The 2006 stamp in the United States Black Heritage series featured Hattie McDaniel (1893-1952). She was an actress, often playing housemaids and other stereotypical roles. She appeared in more than ninety films. For her role of the house servant Mammy in the 1939 film Gone with the Wind, Hattie McDaniel won an Oscar for Best Supporting Actress, becoming the first African American to win an Academy Award.
The outstanding musical career of vocalist Ella Fitzgerald was the subject of the 2007 issue. During more than half a century of performing and recording, Ella Fitzgerald became known as “The First Lady of Song.” She won thirteen Grammy Awards, the National Medal of Arts, Kennedy Center Honors, and was inducted into the Lincoln Center Nesuhi Ertegun Jazz Hall of Fame. The Society of Singers created an award for lifetime achievement, making her the first recipient of the “Ella” award.
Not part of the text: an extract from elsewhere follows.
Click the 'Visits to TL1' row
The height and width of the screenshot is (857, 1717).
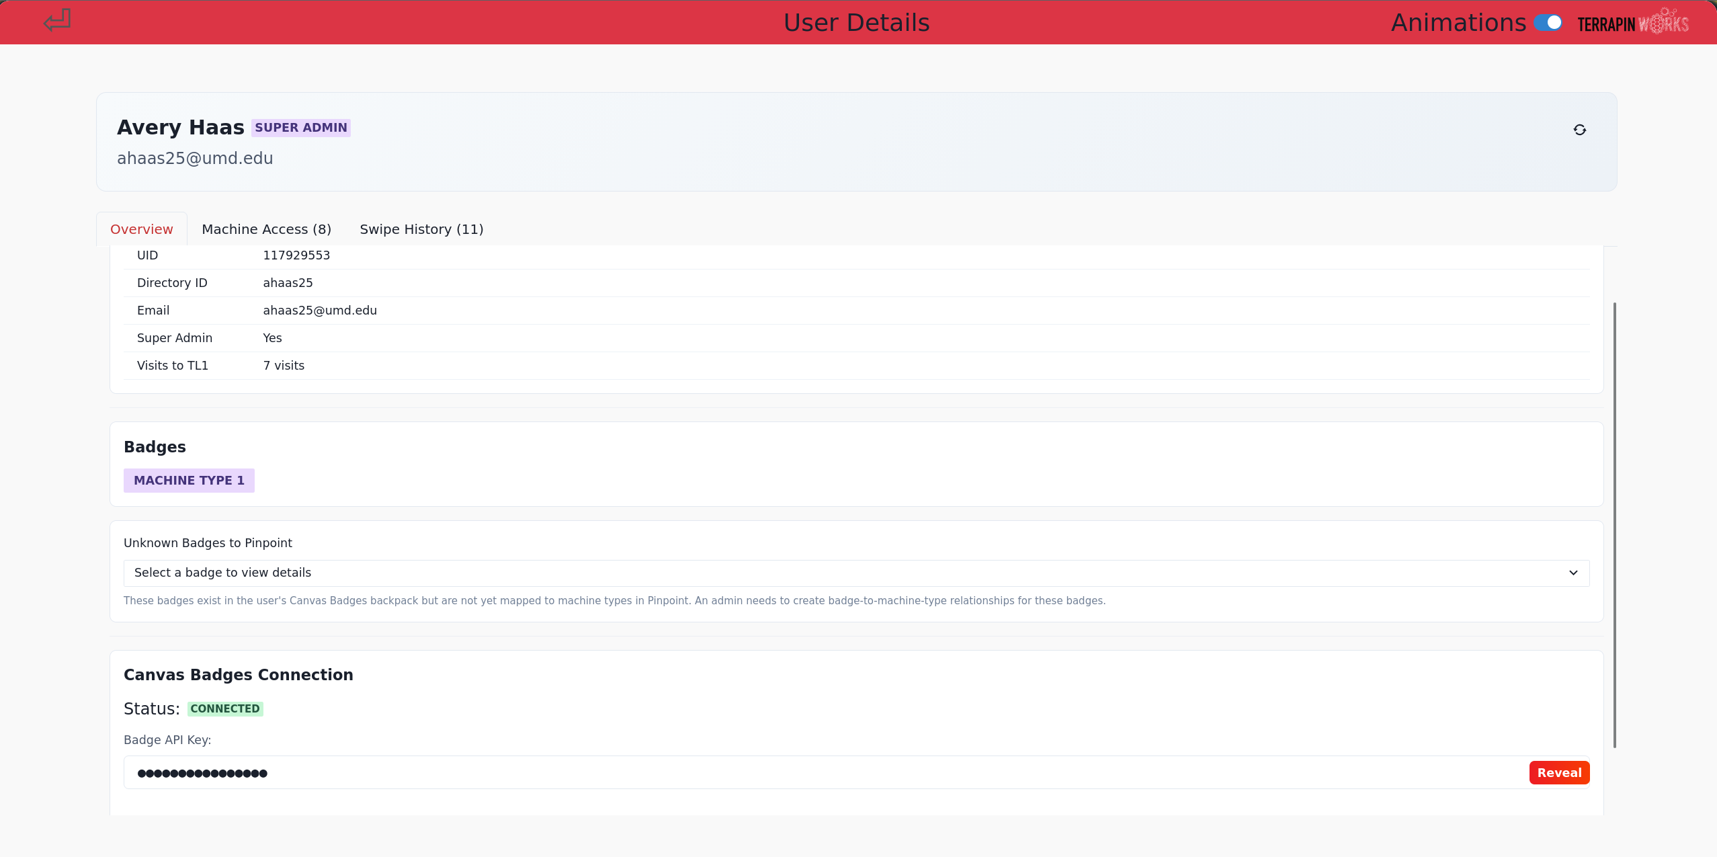[x=173, y=365]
The first African-American writer to receive major acclaim was Charles W. Chesnutt, commemorated on the 2008 stamp. In 1887 his short story “The Goophered Grapevine” (‘goophered’ in American English means cursed or bewitched) appeared in the 1857-founded magazine The Atlantic Monthly. Often speaking out against racial discrimination, his writings were well known for their probing into the fight for civil rights, often revealing the contradictions at the heart of attitudes toward race. Chesnutt received the NAACP’s Spingarn Award for his “pioneer work as a literary artist depicting the life and struggles of Americans of Negro descent.” The Spingarn Medal is awarded annually by the National Association for the Advancement of Colored People for outstanding achievement by an African American.
A Voice from the South (1892) is the only book published by one of the most prominent African American women scholars and educators of her era. Born a slave in 1858, Anna Julia Haywood Cooper lived to be 105 and was the subject of the 2009 Black Heritage stamp. She became the fourth African American woman to earn a doctoral degree, earning a PhD in history from the University of Paris-Sorbonne. She rose to prominence as a member of the Black community in Washington, D.C., where she served as principal at M Street High School, during which time she wrote A Voice from the South. In it, she engages a variety of issues ranging from women’s rights to racial progress, from segregation to literary criticism. The first half of her book concentrates largely on the education of African American women. She founded several organisations to promote black civil rights causes, including the Colored Women’s League.